* SOURCE DOCUMENT:

Saturday, 3 December 2016

Getting Started With STM32 and Simulink

The STM32 microcontrollers are powerful and full of awesome features but as anyone who has tried to work with the STM32 microcontrollers will know, setting them up and programming them can be a little difficult. I recently bought myself the STM32F4 Discovery development board and after trying a lot of new things, managed to setup a working development environment. I initially set up my development environment in Ubuntu. I found that the best option on linux is to use the System Workbench. But I found that getting anything more than a basic LED blink working was quite difficult. You have to pore over the ARM programmers manual and the StdPeripheral reference for hours and hours to get anything at all done. And if your focus is on the development of algorithms, maybe you don't want to spend so much time with the nitty gritty details of the implementation. 

Since I joined a PhD program a few months back, I have acess to Matlab from my university. So I decided to see if it was possible to use Simulink (which has support for quite a lot of hardware) would suit my workflow. I first tried the STM32 target for Simulink that's provided by ST themselves. After struggling with it for a week I gave up. I ran into multiple issues. First of all, the library was finnicky and not very easy to use. The user interface was set up in a confusing way. Second, I felt that the library was not complete because it did not implement a lot of features that were available on the processor like the option to read an incremental encoder using the timer. Of course, I guess it's possible to do it if you configure the timer and the pins yourself, but that defeats the purpose of having a Simulink block library in my opinion. Also, some of the blocks kept throwing errors and I was unable to run the examples because they were made for Matlab 2015b and I only had access to 2015a from my university. 

Instead I ended up using the waijung blockset for STM32. I've been trying it out for the last few hours and I think it's far better than the official library from ST. It implements most of the features on the STM32 (including incremental encoders) and the setup is a lot more intuitive. I managed to get an LED blinker setup in under an hour.

Thursday, 16 June 2016

New Website and Blog

As I mentioned in an earlier post (exactly a year ago! :D) I have my own website now. When I first bought the domain name and hosting package I opted to get a shared hosting server where I could build my own website using Wordpress. However, it never really satisfied me. I got a decent looking website up and running, but I had to work with the constraints of the Wordpress CMS. Whenever I wanted a part of my website to look a particular way, I had to go deep into menus and settings pages to try and tweak it to my liking. Also, most of the themes that were available didn't meet all of my requirements. Some of them would almost meet them but would be missing one critical feature or the other. In the end, I had to compromise by picking a theme that was good enough. I let my website be for about a year as I didn't have time in the middle of the semester to tweak everything to my liking. 

In May I finally finished my bachelor's degree. That left me with more time on my hands to tweak my website to my liking. I tried to keep the wordpress blog but I found working with Wordpress themes quite difficult if I wanted to modify them. In the end, I decided to go for something simple that worked: Bootstrap. It was a barebones solution that produced good results using simple HTML classes. I found myself a good theme from Startbootstrap and got started redesigning my website.

* PROVIDED RECORDS:

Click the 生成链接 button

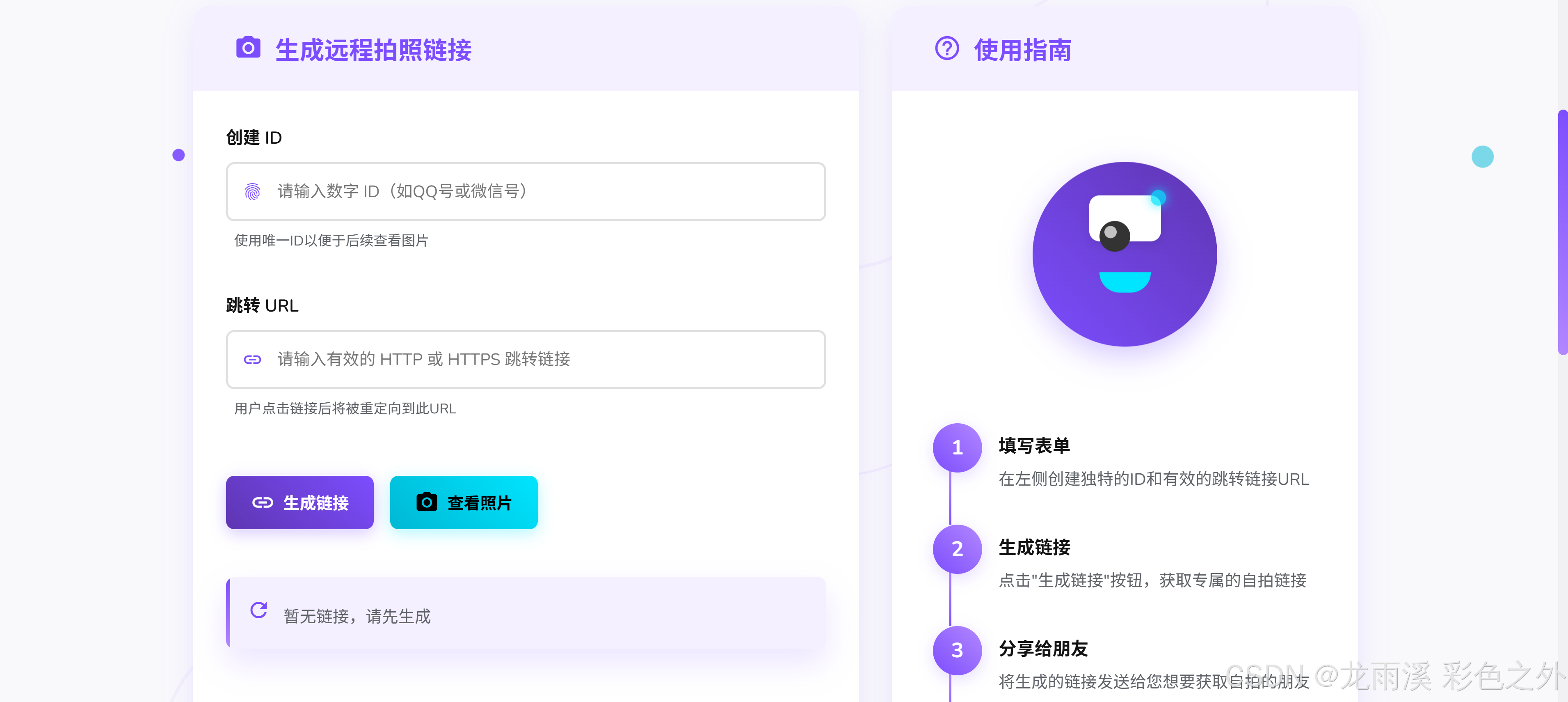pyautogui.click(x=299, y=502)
---
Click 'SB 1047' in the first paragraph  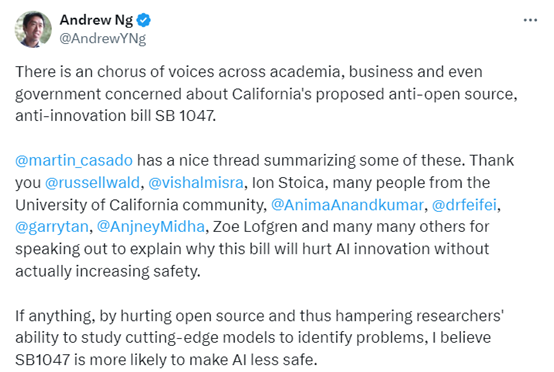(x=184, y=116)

* WRITTEN REQUEST:
Carry on the blog text about STM32 development and the website redesign, picking up right after its final sentence.

* THE RESULT:
Since I was using a static site generator, I no longer needed a hosting service which allowed disk access. So I decided that Github Pages would be the new home of my website. I canceled the hosting service but kept my domain name and pointed it to my brand new github pages site. 

I also discovered that it was possible to use Jekyll to produce static blogs that did not require databases. They also had support for importing blogger posts. Jekyll has a lot of cool in built markdown formatting features that Blogger lacks. So I decided to give it a shot. Although I got most of my important posts imported and running on a new Jekyll blog, I was a bit reluctant to leave the platform that I'd been using for so many years. In the end I decided to maintain both blogs separately. The new Jekyll blog will mirror this blog for the most part. However, the Jekyll blog will be curated a little bit more strictly to contain only "professional" posts. This blog will continue to be my outlet for both professional/technical and fun random posts. 

Go to to check out the new website.

New Blog

New Website

Wednesday, 30 March 2016

Unsupervised Learning: Self Organizing Maps

Most machine learning techniques like logistic regression, linear regression, and neural networks do something that is called supervised learning. This means that we need to supply examples of "correct" data to the machine learning algorithm for it to learn the patterns in the data. The goal of unsupervised learning is to automatically find clusters of similar data in a huge unlabeled set of data. Humans can do this easily with some types of data. If you saw a 2D scatter plot of points you'd easily be able to identify clusters in the data by visual examination. I've always considered unsupervised learning cooler than supervised mostly because it feels like that's what a general AI should be able to do. 

Self organizing maps (SOMs) are one technique used to find these clusters in the data. A self organizing map looks a little similar to a neural network at first. But the kind of operation that it does is very different. An SOM has a lattice of nodes. This lattice is usually one dimensional(arranged in a linear array) or 2 dimensional (arranged in a matrix). As the self organizing map is trained, the lattice of will be partitioned into separate classes. Since one of the main uses of self organizing maps is visualizing higher dimensional data, the lattice is is rarely more than two dimensions wide. The clusters in the higher dimensional data can be visualized on the 2D lattice.  Associated with each of the nodes in the lattice is a weight vector that has the same dimension as the input data vectors. To train the self organizing map we take each element in the data set and find the node with the weight that's closest to the element (Using the euclidean distance as the measure of closeness. Other measures can be used too.). Then we define a neighbourhood of nodes that are 'close' to this best matching unit and we adjust the weights of this entire neighbourhood of weights to be a little closer to the value of the element from the dataset. How much the weights are adjusted depends on the neighbour falloff function and on the learning rate. This can be expressed in one simple equation.
$$W_{uv}(t+1) = W_{uv}(t) + \Omega (u,v,t) \alpha (t)[x_n - W_{uv}(t)] $$
In each iteration, the learning rate and the size of the neighbourhood function is reduced by a small amount. The neighbourhood size is initially set to a large value. This allows the algorithm to initially affect the weights on a global scale and then over time adjust smaller and smaller regions of the map to train it.

In my implementation I used a Gaussian neighbourhood function whose variance decayed exponentially. The learning rate started off at 0.1 and decayed exponentially from there.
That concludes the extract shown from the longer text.